The United States sent a written response to Russia’s security demands on Wednesday, Secretary of State Antony Blinken announced, outlining both possible areas of agreement as well as the U.S. and its allies’ foremost concerns as Russia maintains a military buildup of hundreds of thousands of troops on the Ukrainian border.

The response did not include any changes to limits the U.S. has already set publicly, the secretary of state said.


What You Need To Know

  • The United States sent a written response to Russia’s security demands on Wednesday, Secretary of State Antony Blinken announced

  • The document outlines possible areas of "common ground" between the two countries, but the U.S. also outlined its concerns about Russia's recent aggressions and has already ruled out some of Russia's demands as nonstarters

  • Russia, which has amassed more than 100,000 troops near Ukraine, has demanded that NATO promise to never allow its neighbor to join the alliance

  • The written response delivered Wednesday will not be made public to leave room for negotiation, Blinken said

“All told, it sets out a serious diplomatic path forward, should Russia choose it,” Blinken said from the State Department briefing room on Wednesday.

 

“The document we've delivered includes concerns of the United States and our allies and partners about Russia's actions that undermine security, a principled and pragmatic evaluation of the concerns that Russia has raised and our own proposals for areas where we may be able to find common ground,” he added.

Russia, which has amassed more than 100,000 troops near Ukraine, has demanded that NATO promise to never allow Ukraine to join the alliance and that the group scale back its troop presence in former Soviet nations.

The paper will not be made public to leave room for negotiation, Blinken said, but the U.S. has already warned that Russia’s top demands are unacceptable, like the membership pledge.

“We will uphold the principle of NATO's open door,” Blinken said Wednesday. “And that's, as I've said repeatedly in recent weeks, a commitment that we're bound to.”

"There is no change," he added.

It's unclear whether the written response will move the needle on Russian aggression, since the Kremlin's top stipulations are unlikely to be met.

The written response delivered to Moscow on Wednesday was coordinated with NATO allies and Ukraine, the secretary of state added, and it will be shared with Congress.

In the U.S. paper, American officials addressed the possibility of “reciprocal transparency” — a greater degree of visibility into both Russian and NATO troops in eastern Europe — and other areas for potential cooperation.

Russia has warned it would quickly take “retaliatory measures” if the U.S. and its allies reject its demands.

The Kremlin has repeatedly denied it has any such designs, but the U.S. and its NATO allies are worried about Russia deploying an estimated 100,000 troops near Ukraine and launching a series of sweeping military maneuvers.

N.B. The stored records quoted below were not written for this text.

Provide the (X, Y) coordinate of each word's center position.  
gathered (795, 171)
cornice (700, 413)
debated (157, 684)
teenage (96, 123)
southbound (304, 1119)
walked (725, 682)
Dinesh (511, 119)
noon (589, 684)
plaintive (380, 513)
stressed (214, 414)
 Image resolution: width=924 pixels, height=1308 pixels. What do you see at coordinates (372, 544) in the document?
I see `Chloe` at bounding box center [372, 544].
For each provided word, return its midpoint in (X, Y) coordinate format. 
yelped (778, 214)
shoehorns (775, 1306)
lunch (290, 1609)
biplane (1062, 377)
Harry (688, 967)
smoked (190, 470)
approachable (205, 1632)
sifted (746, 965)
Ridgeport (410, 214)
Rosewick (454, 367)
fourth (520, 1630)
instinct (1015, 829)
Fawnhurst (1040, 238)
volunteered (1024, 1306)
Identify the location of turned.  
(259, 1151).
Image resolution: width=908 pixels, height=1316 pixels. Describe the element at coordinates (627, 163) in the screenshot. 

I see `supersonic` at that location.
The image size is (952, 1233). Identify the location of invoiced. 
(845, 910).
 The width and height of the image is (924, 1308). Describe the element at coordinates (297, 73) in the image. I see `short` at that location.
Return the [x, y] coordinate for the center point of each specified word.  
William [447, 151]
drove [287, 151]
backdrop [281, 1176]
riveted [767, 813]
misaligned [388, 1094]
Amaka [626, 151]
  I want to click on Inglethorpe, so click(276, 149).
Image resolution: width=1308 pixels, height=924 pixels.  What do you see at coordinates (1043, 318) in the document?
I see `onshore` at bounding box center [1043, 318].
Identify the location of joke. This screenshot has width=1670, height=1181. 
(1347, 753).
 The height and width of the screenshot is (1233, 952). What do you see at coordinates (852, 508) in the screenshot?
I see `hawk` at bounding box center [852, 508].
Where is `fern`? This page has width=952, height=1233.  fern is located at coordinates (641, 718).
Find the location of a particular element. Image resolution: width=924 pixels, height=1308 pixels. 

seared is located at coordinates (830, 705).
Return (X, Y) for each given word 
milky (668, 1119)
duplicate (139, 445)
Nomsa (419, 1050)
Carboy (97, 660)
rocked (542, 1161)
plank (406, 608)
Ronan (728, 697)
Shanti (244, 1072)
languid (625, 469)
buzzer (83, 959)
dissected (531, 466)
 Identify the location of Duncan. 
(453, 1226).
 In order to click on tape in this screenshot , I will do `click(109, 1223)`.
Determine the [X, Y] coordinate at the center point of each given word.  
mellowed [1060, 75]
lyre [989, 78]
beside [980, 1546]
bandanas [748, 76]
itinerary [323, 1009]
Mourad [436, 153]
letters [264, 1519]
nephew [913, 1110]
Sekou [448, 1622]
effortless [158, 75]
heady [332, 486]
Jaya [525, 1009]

As part of the drills, motorized infantry and artillery units in southwestern Russia practiced firing live ammunition, warplanes in Kaliningrad on the Baltic Sea performed bombing runs, dozens of warships sailed for training exercises in the Black Sea and the Arctic, and Russian fighter jets and paratroopers arrived in Belarus for joint war games.

Asked by a reporter on Wednesday when the U.S. would “stop playing Russia’s game,” Blinken emphasized the U.S. is preparing for the worst, including by putting 8,500 Americans troops on “heightened alert” as a show of support and deterrence, as the Pentagon announced earlier this week. 

“Even as we've been engaging in diplomacy — which is my job and responsibility — we have been very resolutely preparing for Russia to take the other path: the path of aggression,” Blinken said.

At stake is the future of Ukraine: Russia has demanded guarantees that NATO will never admit the country and other ex-Soviet nations as members and that the alliance will roll back troop deployments in other former Soviet bloc nations. Some of these, like the membership pledge, are nonstarters for NATO, creating a seemingly intractable stalemate that many fear can only end in a war.

Speaking to lawmakers, Russian Foreign Minister Sergey Lavrov said he and other top officials will advise President Vladimir Putin on the next steps after receiving written replies from the United States to the demands.